Source data —
-- Opening Marker --
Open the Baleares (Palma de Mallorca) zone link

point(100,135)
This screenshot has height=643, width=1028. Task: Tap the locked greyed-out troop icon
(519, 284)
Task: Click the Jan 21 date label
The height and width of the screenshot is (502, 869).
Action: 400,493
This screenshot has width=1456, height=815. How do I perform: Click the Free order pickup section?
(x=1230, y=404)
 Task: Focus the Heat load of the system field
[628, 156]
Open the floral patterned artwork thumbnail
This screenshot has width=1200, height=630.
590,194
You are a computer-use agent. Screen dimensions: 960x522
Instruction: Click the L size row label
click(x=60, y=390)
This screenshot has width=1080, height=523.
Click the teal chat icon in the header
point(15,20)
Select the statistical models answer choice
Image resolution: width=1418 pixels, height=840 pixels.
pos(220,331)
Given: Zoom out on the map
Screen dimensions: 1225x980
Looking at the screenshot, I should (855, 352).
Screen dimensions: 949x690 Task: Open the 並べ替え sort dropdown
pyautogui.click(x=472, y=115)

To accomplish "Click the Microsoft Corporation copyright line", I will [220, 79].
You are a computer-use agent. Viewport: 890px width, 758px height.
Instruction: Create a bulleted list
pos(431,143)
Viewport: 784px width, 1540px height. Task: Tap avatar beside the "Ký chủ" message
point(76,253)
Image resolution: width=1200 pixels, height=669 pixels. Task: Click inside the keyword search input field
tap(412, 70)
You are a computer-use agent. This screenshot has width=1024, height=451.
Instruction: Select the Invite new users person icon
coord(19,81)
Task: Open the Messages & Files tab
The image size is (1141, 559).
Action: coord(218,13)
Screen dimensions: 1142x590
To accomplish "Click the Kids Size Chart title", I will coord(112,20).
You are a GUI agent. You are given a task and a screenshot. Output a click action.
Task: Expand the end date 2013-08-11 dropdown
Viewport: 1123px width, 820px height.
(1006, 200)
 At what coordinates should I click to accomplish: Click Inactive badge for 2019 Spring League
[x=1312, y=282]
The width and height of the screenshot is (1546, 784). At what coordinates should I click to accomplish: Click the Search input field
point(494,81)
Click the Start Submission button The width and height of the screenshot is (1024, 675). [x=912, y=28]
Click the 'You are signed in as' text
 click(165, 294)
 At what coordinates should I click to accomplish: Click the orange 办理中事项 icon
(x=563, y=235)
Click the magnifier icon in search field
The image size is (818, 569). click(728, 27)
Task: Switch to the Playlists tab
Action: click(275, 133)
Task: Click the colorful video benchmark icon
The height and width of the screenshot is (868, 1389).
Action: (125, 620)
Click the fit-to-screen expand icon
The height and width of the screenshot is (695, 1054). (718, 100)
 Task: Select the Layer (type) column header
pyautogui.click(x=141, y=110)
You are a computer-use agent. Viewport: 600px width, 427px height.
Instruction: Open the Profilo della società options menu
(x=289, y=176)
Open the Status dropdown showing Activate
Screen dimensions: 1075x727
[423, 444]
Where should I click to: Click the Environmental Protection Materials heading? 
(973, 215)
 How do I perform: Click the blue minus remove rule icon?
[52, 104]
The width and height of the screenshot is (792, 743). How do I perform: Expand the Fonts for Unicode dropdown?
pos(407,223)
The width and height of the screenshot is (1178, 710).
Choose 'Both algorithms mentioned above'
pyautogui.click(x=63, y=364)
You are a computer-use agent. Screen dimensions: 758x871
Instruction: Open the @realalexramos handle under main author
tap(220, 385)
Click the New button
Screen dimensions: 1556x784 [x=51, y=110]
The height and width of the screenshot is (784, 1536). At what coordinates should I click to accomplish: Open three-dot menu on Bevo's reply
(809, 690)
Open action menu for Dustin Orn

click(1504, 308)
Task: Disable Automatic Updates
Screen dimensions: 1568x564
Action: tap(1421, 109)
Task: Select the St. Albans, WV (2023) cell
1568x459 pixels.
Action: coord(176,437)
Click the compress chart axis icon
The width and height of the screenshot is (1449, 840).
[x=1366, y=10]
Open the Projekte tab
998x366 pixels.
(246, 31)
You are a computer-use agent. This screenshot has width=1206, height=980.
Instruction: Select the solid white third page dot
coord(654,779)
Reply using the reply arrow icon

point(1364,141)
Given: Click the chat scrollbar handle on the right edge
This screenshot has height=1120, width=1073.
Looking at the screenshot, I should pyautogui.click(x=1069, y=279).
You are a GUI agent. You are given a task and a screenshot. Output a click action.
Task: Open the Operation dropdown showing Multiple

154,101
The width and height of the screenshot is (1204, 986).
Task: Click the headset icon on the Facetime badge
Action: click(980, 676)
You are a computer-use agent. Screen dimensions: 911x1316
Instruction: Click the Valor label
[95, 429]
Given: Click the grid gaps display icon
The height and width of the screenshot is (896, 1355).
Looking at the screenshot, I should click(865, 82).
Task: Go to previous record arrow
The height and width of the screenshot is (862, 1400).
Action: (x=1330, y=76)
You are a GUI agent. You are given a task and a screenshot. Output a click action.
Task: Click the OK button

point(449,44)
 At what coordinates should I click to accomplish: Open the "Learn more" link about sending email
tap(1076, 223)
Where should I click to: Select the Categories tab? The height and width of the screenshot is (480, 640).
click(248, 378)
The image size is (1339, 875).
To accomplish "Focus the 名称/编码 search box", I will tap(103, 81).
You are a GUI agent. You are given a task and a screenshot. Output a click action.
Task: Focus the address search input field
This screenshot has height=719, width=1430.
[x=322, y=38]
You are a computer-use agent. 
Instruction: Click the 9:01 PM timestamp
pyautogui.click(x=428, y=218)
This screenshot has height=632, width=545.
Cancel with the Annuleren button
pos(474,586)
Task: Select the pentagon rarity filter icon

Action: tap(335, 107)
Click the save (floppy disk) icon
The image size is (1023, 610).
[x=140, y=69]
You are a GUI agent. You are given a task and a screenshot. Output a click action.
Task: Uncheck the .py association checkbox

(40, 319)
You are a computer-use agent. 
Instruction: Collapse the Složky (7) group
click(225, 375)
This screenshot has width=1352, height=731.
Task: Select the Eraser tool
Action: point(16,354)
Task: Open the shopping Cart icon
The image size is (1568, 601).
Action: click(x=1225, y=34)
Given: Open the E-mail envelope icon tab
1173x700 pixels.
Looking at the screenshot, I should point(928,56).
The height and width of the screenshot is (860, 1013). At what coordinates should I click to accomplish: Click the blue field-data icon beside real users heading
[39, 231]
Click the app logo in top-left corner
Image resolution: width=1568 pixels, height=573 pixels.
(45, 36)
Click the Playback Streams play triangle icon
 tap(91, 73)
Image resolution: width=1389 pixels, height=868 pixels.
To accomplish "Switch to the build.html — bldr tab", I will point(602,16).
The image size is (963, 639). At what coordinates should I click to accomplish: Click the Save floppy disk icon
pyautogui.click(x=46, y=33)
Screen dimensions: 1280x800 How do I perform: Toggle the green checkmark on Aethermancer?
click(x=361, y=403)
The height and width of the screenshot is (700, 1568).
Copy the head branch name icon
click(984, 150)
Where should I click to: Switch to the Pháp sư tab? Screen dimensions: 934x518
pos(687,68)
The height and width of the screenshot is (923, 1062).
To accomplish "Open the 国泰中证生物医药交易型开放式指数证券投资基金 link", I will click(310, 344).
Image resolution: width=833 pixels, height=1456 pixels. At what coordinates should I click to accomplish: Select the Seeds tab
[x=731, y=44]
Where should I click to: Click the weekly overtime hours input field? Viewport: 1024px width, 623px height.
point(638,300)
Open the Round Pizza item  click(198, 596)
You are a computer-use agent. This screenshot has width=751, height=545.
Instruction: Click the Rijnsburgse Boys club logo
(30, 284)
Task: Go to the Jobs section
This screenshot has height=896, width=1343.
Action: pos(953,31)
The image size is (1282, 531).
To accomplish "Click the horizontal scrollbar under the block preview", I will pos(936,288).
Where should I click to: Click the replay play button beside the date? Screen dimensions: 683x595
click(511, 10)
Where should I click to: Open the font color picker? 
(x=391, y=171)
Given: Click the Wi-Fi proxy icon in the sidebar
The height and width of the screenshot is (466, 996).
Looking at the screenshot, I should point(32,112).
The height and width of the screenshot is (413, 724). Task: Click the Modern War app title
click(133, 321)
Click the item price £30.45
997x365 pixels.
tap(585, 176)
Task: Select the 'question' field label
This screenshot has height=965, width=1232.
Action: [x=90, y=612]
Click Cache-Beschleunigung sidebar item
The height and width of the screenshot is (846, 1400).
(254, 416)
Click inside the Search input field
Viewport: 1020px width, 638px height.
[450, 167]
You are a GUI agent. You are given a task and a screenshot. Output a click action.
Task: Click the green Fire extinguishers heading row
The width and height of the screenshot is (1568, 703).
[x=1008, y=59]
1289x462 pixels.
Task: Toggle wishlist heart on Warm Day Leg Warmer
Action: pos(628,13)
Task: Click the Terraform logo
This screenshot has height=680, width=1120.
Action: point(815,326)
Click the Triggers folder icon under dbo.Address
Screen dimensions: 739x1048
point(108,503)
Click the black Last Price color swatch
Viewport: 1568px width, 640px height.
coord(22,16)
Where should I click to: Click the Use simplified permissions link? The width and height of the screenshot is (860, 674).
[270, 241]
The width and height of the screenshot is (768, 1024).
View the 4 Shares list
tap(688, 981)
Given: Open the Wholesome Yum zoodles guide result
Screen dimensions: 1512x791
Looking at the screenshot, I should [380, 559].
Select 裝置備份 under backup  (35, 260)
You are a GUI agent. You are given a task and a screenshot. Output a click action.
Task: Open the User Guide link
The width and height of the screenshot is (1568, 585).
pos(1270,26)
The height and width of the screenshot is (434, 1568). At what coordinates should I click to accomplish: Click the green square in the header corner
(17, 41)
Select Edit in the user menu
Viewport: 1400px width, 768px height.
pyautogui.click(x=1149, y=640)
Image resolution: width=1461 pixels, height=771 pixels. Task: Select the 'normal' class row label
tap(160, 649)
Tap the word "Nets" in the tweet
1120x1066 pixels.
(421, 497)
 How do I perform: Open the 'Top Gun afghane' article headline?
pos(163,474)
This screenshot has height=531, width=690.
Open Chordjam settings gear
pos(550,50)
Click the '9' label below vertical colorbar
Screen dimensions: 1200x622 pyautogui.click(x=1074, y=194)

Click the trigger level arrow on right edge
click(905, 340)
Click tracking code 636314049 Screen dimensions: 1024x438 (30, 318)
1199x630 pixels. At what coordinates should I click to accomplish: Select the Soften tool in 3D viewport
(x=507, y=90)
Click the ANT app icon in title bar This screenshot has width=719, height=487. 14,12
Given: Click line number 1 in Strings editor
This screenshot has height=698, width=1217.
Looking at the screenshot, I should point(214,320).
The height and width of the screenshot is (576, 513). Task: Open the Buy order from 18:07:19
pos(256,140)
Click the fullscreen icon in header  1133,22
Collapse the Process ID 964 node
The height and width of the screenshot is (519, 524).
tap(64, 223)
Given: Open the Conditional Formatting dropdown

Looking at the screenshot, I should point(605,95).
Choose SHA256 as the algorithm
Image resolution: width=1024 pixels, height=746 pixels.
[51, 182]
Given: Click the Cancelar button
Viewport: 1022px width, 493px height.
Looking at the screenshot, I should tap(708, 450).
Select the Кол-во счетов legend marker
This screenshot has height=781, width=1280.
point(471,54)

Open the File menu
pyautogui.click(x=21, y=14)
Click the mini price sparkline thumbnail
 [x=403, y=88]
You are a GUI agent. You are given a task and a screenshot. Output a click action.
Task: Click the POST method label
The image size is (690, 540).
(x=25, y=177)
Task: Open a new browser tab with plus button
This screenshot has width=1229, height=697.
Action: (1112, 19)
-- Closing Marker --
Work required — The lines to return are those holding the string "sidebar" anywhere in the listing above.

Solution to this exercise —
Given: Click the Wi-Fi proxy icon in the sidebar
Click Cache-Beschleunigung sidebar item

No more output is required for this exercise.